The investigations have been gathering steam since March when the state and the U.S. Securities and Exchange Commission charged two top aides to the former state comptroller with making more than $15 million in fees for helping private equity firms get a piece of the state's pension fund.
The ban, which observers expect will be followed by other states, could have the biggest impact on small private equity funds that lack the staff and budget to conduct extensive fund-raising activities themselves.
"I think it is very likely to gather momentum," said Michael Holland, founder of fund manager Holland & Co and a former partner at private equity firm Blackstone Group (BX.N). "I'd be very surprised if other states don't follow that lead."
D.C.-based Carlyle Group CYL.UL, and New York's Quadrangle Group have been caught up in the probes, but have not been accused of wrongdoing.
Carlyle said Wednesday it would stop using placement agents when seeking investments from public pension funds in the United States.
Quadrangle, co-founded by Steven Rattner, President Barack Obama's auto task force chief, had no comment.
Placement agents act as middlemen between pension funds looking for places to put their money and private equity funds seeking investments.
The business has been growing, according to London-based research firm Preqin.
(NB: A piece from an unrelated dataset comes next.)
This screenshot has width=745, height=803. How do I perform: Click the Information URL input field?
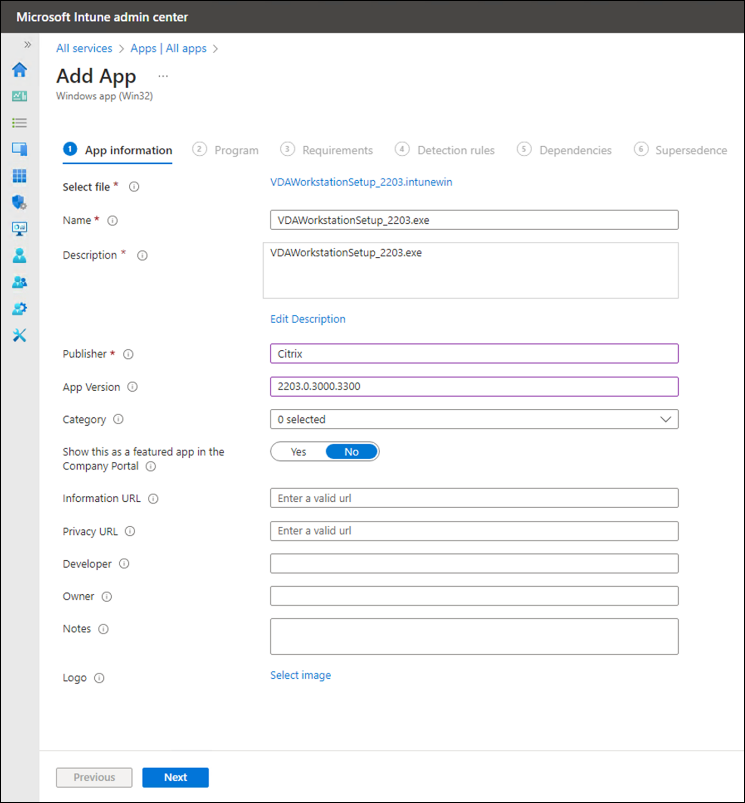click(x=474, y=498)
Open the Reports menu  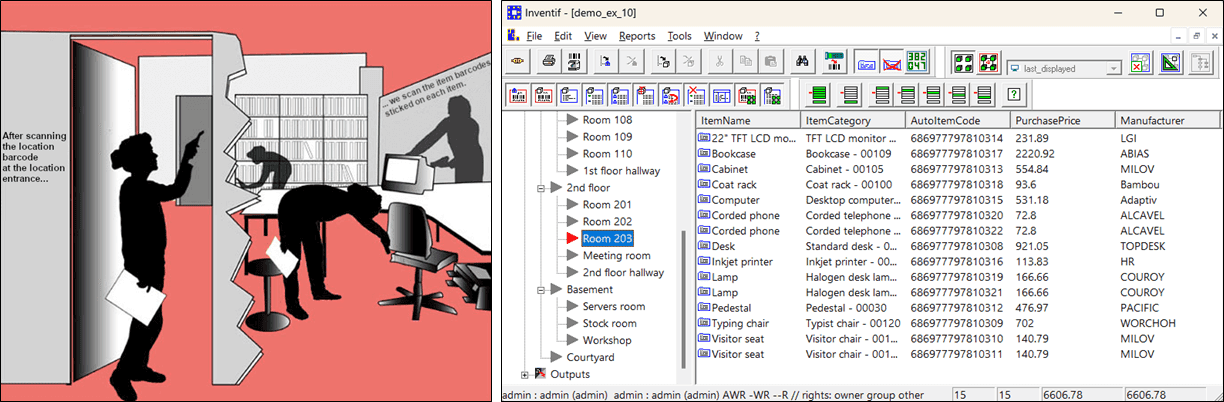(637, 36)
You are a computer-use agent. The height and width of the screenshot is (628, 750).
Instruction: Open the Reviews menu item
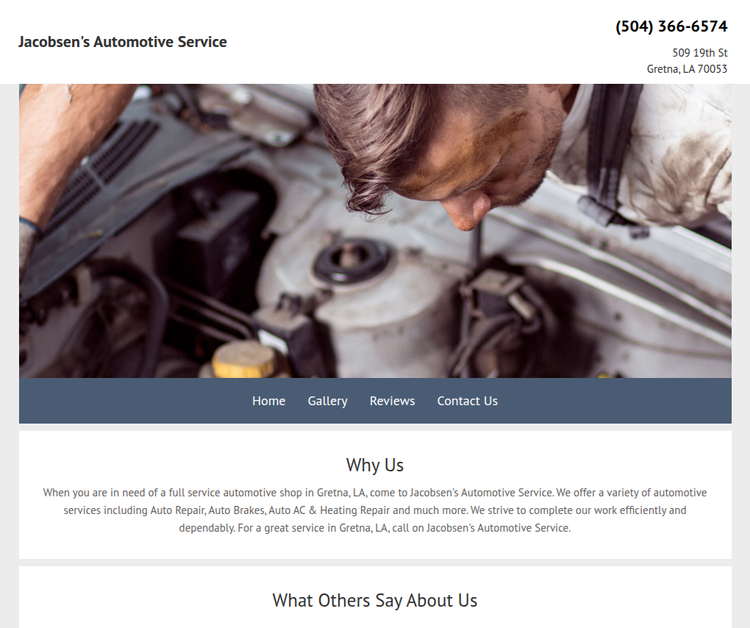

Of the private equity firms that raised funds in 2008, 54 percent used a placement agent, up from 45 percent in 2007 and 40 percent in 2006, it said.
The placement agent business is mostly made up of brand name firms such as Credit Suisse's CSGN.VX Private Fund Group and Blackstone's (BX.N) Park Hill Group, according to Preqin.
"Placement agents are ... professional outfits, which are very valuable to the private equity industry and provide them a number of services," said Tim Friedman, Preqin's head of communications.
Those in the industry say they are being unfairly tarred.
"Genuine placement agents and finders often perform a variety of specific services, such as helping to craft marketing materials and presentations to investors," the SEC's civil complaint against the two aides said.
"To penalize the whole industry is dramatic," said one senior executive at a large placement agency, who requested anonymity because he was not authorized to speak to the press. "Why punish the intermediaries?"
The big question for smaller private equity funds now is how can they raise money if they cannot use placement agents.
"If you're not allowed to use a placement agent and you don't have your own fund-raising staff, what do you do?" said another private equity executive who asked not to be named.
It is also a hit to an industry already struggling to attract fresh money from pension funds. Some pension and endowment funds are over-exposed to the asset class after seeing the value of their equity portfolios shrink and need more persuasion to keep investing.
Preqin's Friedman said placement agents are especially valuable during the current financial storm when it takes funds longer to raise money.
Another executive at a private equity firm, who also declined to be named, said that the move would favor large funds with pre-existing relationships and disadvantage smaller funds.
Current New York State Comptroller Thomas DiNapoli said he did not think that the pension fund would miss out on profitable investments.
It was "more typical" for investment managers to seek him out instead of his having to hunt for them, he said.
"I think...that on the upside, not to have this...sense of compromise that we're having right now -- that would be a huge benefit moving forward."